[Stored data entries]
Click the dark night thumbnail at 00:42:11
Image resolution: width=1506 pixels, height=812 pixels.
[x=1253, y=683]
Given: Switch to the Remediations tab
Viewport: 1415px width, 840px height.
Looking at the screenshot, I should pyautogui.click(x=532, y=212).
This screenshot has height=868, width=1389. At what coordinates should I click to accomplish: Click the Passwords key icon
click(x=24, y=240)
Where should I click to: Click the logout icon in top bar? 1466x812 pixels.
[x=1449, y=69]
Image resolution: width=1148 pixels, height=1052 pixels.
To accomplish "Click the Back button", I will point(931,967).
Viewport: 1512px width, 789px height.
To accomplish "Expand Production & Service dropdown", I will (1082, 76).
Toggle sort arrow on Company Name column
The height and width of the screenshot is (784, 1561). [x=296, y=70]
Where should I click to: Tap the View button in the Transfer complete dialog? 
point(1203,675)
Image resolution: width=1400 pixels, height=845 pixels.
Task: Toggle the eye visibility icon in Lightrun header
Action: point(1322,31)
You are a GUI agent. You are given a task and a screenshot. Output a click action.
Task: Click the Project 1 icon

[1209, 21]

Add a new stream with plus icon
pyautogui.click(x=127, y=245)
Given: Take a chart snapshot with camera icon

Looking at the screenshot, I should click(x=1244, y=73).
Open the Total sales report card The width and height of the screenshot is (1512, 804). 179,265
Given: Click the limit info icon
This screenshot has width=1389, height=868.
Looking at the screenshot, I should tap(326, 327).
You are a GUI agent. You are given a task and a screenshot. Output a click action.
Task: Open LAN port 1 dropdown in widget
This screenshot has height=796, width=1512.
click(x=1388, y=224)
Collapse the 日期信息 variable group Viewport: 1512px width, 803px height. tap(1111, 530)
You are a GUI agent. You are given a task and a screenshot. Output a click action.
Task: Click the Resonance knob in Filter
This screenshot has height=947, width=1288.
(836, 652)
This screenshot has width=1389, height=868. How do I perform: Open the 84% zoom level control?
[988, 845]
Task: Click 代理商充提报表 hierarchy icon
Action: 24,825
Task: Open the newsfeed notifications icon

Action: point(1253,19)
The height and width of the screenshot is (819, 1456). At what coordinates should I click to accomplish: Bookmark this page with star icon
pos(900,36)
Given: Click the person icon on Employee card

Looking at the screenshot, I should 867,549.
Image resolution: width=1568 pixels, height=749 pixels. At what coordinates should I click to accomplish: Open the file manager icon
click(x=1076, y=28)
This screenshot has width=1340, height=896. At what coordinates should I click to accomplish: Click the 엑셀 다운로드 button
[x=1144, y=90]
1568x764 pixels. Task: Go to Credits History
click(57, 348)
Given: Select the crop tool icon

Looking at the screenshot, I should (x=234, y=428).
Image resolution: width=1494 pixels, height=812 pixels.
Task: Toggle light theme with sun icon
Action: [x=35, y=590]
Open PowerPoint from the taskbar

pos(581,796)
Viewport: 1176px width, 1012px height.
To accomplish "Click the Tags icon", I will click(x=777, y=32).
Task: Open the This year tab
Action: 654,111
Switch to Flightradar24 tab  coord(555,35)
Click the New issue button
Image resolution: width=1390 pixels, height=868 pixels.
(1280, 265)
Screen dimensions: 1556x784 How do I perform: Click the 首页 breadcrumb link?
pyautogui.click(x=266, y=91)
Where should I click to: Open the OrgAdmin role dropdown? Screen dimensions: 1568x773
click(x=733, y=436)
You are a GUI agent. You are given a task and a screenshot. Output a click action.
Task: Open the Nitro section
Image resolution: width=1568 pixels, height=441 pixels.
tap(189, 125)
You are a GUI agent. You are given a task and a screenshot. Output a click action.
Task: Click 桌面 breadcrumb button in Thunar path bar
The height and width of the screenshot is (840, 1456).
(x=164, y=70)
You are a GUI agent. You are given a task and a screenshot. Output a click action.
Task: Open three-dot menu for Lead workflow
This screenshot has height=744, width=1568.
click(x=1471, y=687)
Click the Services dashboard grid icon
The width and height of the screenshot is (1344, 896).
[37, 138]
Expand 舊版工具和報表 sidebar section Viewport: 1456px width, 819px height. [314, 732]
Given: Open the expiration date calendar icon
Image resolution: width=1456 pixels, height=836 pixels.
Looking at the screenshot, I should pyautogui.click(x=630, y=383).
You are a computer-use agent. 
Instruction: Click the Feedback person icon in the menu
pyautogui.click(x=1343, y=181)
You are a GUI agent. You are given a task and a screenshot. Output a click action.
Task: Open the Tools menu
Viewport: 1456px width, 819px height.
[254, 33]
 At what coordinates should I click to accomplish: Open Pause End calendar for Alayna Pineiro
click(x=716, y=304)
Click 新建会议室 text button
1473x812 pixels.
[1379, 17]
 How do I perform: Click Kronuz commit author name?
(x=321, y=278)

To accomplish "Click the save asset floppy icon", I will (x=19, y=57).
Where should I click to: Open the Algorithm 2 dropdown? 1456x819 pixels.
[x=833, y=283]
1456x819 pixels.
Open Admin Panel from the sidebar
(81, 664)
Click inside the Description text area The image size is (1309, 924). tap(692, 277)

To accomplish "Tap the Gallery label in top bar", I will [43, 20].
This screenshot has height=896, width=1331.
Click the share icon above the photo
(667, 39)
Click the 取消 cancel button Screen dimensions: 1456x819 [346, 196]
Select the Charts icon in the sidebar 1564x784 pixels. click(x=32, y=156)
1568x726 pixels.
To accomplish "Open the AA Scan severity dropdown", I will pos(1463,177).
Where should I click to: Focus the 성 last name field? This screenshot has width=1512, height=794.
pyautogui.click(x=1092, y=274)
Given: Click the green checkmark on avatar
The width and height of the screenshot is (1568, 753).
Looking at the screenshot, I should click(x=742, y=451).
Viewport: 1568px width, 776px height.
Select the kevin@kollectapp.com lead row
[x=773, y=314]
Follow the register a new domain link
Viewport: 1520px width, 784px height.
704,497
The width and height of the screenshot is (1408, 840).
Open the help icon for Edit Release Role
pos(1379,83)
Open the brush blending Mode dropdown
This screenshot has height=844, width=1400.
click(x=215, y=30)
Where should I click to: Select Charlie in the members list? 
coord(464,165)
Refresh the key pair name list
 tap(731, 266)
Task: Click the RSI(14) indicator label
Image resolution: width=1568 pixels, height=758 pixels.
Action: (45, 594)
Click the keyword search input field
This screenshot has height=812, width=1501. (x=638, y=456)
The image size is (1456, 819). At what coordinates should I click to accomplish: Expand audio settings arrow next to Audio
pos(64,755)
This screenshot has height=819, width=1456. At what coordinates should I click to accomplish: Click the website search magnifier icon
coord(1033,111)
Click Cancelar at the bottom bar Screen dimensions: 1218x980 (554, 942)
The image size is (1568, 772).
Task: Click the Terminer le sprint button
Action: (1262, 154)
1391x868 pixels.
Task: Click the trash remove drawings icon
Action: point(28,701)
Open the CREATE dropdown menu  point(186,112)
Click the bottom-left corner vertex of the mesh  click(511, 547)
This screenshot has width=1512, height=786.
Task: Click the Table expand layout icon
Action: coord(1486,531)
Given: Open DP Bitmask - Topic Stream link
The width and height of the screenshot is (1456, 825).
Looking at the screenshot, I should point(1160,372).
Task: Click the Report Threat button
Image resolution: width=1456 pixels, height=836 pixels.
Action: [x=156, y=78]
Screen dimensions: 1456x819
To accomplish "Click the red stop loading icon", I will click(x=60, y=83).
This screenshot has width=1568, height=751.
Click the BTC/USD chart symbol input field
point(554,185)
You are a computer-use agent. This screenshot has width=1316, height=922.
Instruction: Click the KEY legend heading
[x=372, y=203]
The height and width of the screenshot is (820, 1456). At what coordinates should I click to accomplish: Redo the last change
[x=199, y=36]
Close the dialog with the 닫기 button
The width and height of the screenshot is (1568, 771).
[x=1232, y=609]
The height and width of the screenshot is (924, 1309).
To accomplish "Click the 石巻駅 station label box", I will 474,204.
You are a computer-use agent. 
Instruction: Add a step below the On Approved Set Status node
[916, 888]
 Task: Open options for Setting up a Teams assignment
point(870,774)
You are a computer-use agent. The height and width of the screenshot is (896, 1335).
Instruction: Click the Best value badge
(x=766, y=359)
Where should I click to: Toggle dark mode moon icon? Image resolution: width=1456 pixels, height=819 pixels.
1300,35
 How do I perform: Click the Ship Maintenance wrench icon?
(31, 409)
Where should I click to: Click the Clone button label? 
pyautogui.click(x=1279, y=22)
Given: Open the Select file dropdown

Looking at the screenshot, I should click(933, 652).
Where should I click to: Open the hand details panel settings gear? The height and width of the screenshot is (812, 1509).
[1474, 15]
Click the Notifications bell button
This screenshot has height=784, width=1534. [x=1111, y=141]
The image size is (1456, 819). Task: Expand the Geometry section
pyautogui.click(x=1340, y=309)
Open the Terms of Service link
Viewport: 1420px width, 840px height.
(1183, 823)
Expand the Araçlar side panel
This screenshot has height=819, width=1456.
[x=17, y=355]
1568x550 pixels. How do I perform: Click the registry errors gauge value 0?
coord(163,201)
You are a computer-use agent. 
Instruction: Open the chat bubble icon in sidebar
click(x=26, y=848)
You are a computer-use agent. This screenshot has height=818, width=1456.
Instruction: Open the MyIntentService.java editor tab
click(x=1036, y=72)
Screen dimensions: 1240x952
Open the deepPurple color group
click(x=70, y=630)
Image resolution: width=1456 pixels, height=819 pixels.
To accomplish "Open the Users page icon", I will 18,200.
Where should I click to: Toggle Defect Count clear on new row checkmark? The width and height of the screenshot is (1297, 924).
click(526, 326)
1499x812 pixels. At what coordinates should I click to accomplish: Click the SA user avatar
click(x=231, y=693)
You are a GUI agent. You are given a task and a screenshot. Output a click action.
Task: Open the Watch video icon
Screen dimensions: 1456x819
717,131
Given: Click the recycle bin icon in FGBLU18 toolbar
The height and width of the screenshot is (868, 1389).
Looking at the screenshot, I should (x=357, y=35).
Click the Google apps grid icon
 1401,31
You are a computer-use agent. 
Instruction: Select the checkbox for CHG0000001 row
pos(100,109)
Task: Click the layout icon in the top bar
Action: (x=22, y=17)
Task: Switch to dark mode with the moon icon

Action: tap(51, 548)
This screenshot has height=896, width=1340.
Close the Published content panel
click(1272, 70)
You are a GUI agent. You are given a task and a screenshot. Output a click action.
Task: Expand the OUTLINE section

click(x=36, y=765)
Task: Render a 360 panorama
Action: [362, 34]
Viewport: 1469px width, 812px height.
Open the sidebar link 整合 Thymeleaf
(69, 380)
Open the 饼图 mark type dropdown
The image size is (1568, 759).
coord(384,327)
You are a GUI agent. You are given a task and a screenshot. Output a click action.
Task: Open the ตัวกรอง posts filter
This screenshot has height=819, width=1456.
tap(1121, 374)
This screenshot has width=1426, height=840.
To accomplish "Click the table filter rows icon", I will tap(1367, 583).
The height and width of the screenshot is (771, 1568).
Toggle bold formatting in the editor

**What to do**
Take the lines above from the one containing "Click the 取消" to the one containing "Given: Click the green checkmark on avatar" and retype them exactly, both ends included, with nothing added.

**The completed task**
Click the 取消 cancel button Screen dimensions: 1456x819 [346, 196]
Select the Charts icon in the sidebar 1564x784 pixels. click(x=32, y=156)
1568x726 pixels.
To accomplish "Open the AA Scan severity dropdown", I will pos(1463,177).
Where should I click to: Focus the 성 last name field? This screenshot has width=1512, height=794.
pyautogui.click(x=1092, y=274)
Given: Click the green checkmark on avatar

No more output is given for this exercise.